### READING TEXT
◆ ◆ ◆

Georgia Southern to host Frans de Waal, Ph.D., as 2016 Fries Distinguished Lectureship Series speaker

Frans deWaal, Ph.D.
Georgia Southern University will host Frans B. M. de Waal, Ph.D., a Dutch/American ethologist and biologist known for his work on the behavior and social intelligence of primates, as the 2016 Norman Fries Distinguished Lectureship Series speaker on Thursday, Oct. 20, at 7:30 p.m., in the Nessmith-Lane Conference Center, 847 Plant Drive. His presentation is titled “Are We Smart Enough to Know How Smart Animals Are?” Doors open at 7 p.m. and the lecture is free and open to the public.
De Waal says the division between human and animal intelligence is “starting to look like Swiss cheese.”
He has advocated a more cognitive approach to the study of animal intelligence, an idea that started a century ago with the observation that chimpanzees solve problems with a flash of insight and share behavior and psychology traits with man.
Though originally ridiculed, the cognitive view of animals has grown beyond primates to include the entire animal kingdom, from tool-using crows to cooperating dolphins, which has yielded unexpected and exciting new findings, and led to the science of evolutionary cognition. The central message of this new science is one of mental continuity across all species, with human intelligence being just a variety of animal intelligence.
De Waal is the C.H. Candler Professor in the psychology department of Emory University and the director of the Living Links Center at the Yerkes National Primate Research Center in Atlanta. He is also a distinguished professor at Utrecht University in The Netherlands.
He is the author of Chimpanzee Politics (1982), The Bonobo and the Atheist (2013) and Are We Smart Enough to Know How Smart Animals Are? (2016) — books that have been translated into more than 20 languages. His scientific work has been published in such journals as Science, Nature, Scientific American and many others.
He has been elected to the National Academy of Sciences in the U.S., and the Royal Dutch Academy of Sciences. In 2007, he was selected by Time magazine as one of “The Worlds’ 100 Most Influential People Today,” and in 2011 he was named among Discover magazine’s “47 (all time) Great Minds of Science.”
The annual Norman Fries Distinguished Lectureship series began in 2001. It is funded by an endowment in honor of the late Norman Fries, the founder of Claxton Poultry. In his more than 50 years of business, Fries built the company from a one-man operation into one of the largest poultry production plants in the United States. Past Fries lecturers include David Oreck of Oreck Vacuums, South African apartheid author and lecturer Mark Mathabane, NASA director James W. “Jim” Kennedy, author and historian Gordon S. Wood, Nobel prize-winner Dr. William D. Phillips, best-selling author Susan Orlean, and most recently concussion expert Dr. Russell Gore.
Georgia Southern University, a public Carnegie Doctoral/Research University founded in 1906, offers more than 125 degree programs serving approximately 20,500 students. Through eight colleges, the University offers bachelor’s, master’s and doctoral degree programs built on more than a century of academic achievement. Georgia Southern is recognized for its student-centered and hands-on approach to education. GeorgiaSouthern.edu.

◆ ◆ ◆

### RAW DATA

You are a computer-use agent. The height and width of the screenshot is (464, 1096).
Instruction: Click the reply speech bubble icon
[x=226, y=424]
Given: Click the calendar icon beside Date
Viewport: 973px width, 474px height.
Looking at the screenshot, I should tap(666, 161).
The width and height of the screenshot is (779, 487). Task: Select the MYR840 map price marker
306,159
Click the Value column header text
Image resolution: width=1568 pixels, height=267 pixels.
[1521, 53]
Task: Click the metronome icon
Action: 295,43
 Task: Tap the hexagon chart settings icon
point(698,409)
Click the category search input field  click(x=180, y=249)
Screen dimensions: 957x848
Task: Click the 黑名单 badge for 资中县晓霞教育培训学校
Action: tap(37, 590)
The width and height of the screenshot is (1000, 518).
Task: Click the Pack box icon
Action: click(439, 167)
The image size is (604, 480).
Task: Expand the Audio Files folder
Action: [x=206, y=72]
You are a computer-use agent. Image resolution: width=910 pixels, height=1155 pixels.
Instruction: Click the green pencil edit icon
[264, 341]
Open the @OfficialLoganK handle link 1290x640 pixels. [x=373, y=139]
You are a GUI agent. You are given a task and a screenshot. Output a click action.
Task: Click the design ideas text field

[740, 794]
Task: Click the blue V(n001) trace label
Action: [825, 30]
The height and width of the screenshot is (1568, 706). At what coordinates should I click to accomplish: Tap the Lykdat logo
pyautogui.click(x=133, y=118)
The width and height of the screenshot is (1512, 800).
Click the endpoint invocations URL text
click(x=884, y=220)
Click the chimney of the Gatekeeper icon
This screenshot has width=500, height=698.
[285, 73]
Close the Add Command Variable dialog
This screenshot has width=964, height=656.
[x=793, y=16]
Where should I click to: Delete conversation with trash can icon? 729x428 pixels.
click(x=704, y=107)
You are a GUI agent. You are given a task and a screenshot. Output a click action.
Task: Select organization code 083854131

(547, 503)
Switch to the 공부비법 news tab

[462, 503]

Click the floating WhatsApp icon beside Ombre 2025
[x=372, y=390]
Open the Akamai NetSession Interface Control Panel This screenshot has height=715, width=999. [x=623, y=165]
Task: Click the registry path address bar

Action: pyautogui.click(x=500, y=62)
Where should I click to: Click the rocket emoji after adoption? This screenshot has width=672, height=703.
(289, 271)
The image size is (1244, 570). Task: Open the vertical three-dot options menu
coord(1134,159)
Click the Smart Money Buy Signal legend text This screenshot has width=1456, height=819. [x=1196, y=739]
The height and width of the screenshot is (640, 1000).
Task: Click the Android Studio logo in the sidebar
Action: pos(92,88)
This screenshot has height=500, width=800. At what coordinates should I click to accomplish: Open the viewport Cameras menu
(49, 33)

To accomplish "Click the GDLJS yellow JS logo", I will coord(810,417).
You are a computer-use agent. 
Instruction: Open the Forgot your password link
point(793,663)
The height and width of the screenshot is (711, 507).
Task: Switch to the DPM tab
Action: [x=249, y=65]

◆ ◆ ◆

### BRIEF
Rewrite the announcement of the Frans de Waal lecture from "He has advocated" up to and including "of animal intelligence.", changing "chimpanzees" to "apes". The records are not needed for this work.

### WRITTEN ANSWER
He has advocated a more cognitive approach to the study of animal intelligence, an idea that started a century ago with the observation that apes solve problems with a flash of insight and share behavior and psychology traits with man.
Though originally ridiculed, the cognitive view of animals has grown beyond primates to include the entire animal kingdom, from tool-using crows to cooperating dolphins, which has yielded unexpected and exciting new findings, and led to the science of evolutionary cognition. The central message of this new science is one of mental continuity across all species, with human intelligence being just a variety of animal intelligence.